• **Work to be completed**:
Pictures in the data should be dropped; transcribe exactly the lines from the one that has "You are a GUI" through the one that has "Given: Select the".

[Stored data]

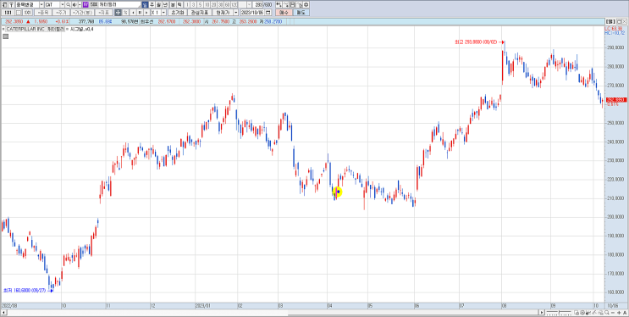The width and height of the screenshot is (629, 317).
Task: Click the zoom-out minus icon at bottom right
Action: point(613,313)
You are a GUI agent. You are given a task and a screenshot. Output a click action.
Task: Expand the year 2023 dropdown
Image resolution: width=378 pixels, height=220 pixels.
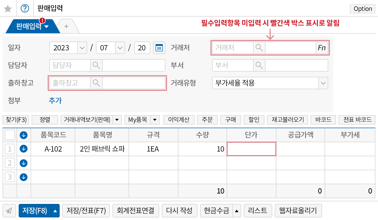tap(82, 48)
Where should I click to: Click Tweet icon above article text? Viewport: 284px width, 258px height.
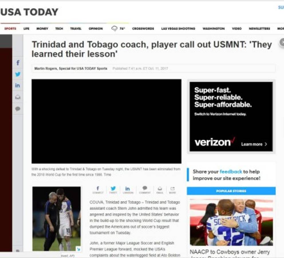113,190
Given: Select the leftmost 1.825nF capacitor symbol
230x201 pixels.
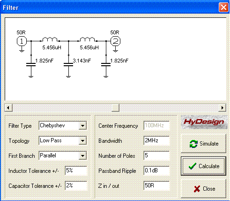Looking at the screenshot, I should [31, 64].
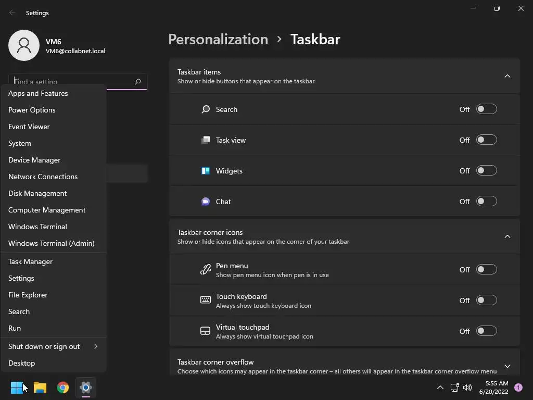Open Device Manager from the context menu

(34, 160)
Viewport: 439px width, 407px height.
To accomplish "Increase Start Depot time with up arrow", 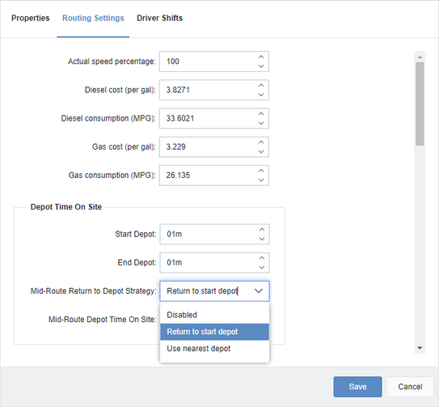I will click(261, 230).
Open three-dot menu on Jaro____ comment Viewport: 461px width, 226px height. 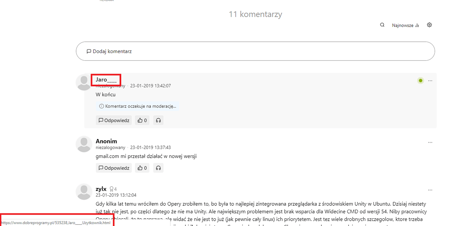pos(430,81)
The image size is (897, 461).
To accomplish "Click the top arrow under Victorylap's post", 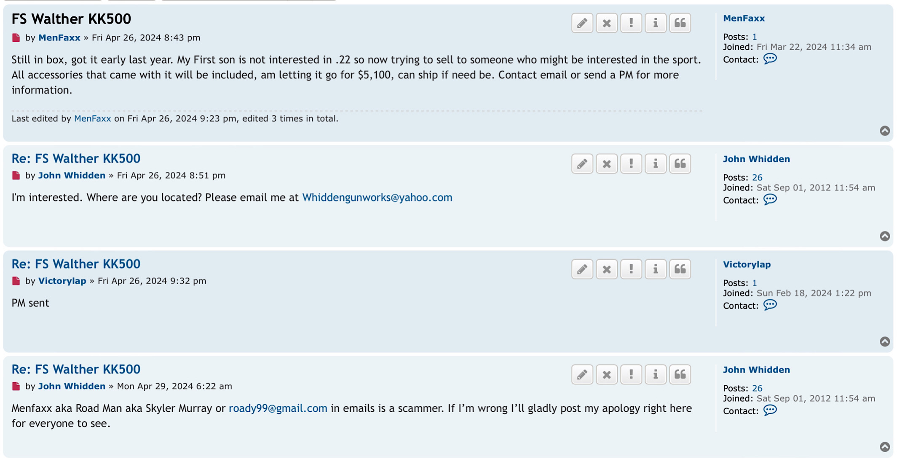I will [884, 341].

• **Response box**:
You are a GUI agent. You are given a task and a screenshot. Output a click action.
Task: Expand the year 2023 dropdown
Image resolution: width=378 pixels, height=220 pixels.
tap(82, 48)
Where should I click to: Click Tweet icon above article text? Viewport: 284px width, 258px height.
113,190
Given: Select the leftmost 1.825nF capacitor symbol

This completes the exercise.